Rose, feeling guilty for her treatment of Charlie, returns to the hospital. She discovers that Charlie has been in a coma for some time and that no one comes to visit him. Across the hall, Rose's mother has finally been eating, thanks to Dr. Baron, with whom Rose agrees to dine.

== Release ==
Noel premiered at the 2004 Toronto International Film Festival and was bought for distribution by Convex Group, owners of the Flexplay disposable DVD technology. Flexplay disks were DVDs designed to become unplayable 48 hours after being opened, envisaged as a way to do DVD rentals without the need to return the disk. Convex released Noel as a 'trimultaneous' release, releasing in cinemas, Flexplay disk, and airing on TNT within the same month. However, due to opposition from cinema chains about the lack of an exclusive theatrical window few cinemas showed the film.

Noel was in part marketed using Lidrock disks, another technology owned by Convex Group. These were CDs and DVDs that were embedded in the lids of soda cups.

== Reception ==
On review aggregate website Rotten Tomatoes, Noel has an approval score of 28%, based on 36 reviews, with an average rating of 4.4/10. The site's consensus reads: "Noel strains for holiday uplift, but -- despite the involvement of an outstanding ensemble cast -- settles for treacly sentiment instead."

Many critics' reviews criticized the film's elements of sentimentality, with Dave Kehr of The New York Times describing it as a "heap of platitudes".

In a review that awarded 2 stars out of 4, Roger Ebert of the Chicago Sun-Times wrote, "I can be sentimental under the right circumstances, but the movie is such a calculating tearjerker that it played like a challenge to me. There's a point at which the plot crosses an invisible line, becoming so preposterous that it's no longer moving and is just plain weird." He continued, "Some of the characters, like Sarandon's Rose, are convincing and poignant; others, like Arkin's lovesick waiter, are creepy, and [Thomas's Jules] should have tried the party at the Salvation Army, where they have great hot chocolate and sometimes you get a slice of pumpkin pie."

Rex Reed of The New York Observer wrote, "The movie's biggest problem is that it has no clear focus on what it wants to say.
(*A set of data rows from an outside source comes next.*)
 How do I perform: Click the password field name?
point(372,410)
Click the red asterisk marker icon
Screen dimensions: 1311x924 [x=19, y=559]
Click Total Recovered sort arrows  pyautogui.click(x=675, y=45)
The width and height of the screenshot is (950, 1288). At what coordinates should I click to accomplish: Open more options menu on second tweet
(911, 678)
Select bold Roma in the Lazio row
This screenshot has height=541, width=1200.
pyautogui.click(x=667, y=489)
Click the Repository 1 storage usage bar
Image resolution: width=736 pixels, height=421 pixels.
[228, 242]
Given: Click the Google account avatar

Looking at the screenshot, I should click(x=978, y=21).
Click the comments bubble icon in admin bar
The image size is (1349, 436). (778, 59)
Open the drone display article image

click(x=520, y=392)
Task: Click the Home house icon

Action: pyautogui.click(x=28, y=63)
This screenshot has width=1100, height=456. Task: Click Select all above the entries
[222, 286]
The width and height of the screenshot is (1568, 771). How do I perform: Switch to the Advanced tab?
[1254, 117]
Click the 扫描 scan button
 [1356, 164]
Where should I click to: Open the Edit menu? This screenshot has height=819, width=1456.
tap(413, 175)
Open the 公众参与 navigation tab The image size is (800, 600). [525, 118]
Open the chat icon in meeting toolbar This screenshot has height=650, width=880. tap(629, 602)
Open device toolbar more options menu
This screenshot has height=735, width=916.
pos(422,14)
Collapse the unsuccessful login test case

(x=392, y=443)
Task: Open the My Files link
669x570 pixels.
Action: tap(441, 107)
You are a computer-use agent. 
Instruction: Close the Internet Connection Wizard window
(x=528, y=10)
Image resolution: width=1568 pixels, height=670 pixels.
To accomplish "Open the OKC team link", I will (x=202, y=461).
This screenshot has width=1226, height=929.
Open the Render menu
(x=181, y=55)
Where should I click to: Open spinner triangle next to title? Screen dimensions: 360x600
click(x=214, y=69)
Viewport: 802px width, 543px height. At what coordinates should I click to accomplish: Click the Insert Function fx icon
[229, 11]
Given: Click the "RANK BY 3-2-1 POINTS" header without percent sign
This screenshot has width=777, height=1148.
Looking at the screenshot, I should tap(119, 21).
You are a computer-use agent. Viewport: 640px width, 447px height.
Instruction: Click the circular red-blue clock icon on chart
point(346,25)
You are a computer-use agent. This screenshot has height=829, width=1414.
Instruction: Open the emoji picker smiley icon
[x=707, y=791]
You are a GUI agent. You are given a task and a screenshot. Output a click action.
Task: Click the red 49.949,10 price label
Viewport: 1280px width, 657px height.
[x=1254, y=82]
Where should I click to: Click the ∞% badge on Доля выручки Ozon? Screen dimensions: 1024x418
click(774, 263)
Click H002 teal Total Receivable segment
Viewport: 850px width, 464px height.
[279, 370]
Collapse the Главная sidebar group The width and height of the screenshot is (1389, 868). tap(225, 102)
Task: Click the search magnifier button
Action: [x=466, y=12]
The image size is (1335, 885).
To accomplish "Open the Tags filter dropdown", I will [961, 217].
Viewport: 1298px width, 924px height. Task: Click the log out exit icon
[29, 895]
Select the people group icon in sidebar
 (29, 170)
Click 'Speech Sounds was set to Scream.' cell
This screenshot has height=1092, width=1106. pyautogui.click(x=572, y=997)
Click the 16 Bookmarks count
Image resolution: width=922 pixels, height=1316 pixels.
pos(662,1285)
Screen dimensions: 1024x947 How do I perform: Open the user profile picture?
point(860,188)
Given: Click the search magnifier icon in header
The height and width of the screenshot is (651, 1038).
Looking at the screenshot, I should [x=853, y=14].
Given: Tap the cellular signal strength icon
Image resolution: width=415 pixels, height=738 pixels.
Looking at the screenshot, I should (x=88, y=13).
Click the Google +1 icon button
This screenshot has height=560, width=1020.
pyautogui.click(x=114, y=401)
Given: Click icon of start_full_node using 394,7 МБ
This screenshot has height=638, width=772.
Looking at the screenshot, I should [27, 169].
On one hand, it convinces its hapless characters they are part of a force beyond control that is playing chess with their fates. On the other hand, it suggests that in the midst of chaos, everything happens for a reason."

In a positive review, Ed Gonzales of Slant Magazine wrote that "the pieces of Palminteri's yuletide Short Cuts fit comfortably together. Though visually unexciting, Noel is warmhearted and manages to get considerable mileage out of a series of unpredictable and nutty spiritual flights of fancy." He added, "Maudlin maybe, but Noel doesn't so much ask to be believed as much as it asks for us to believe in its spirit of togetherness."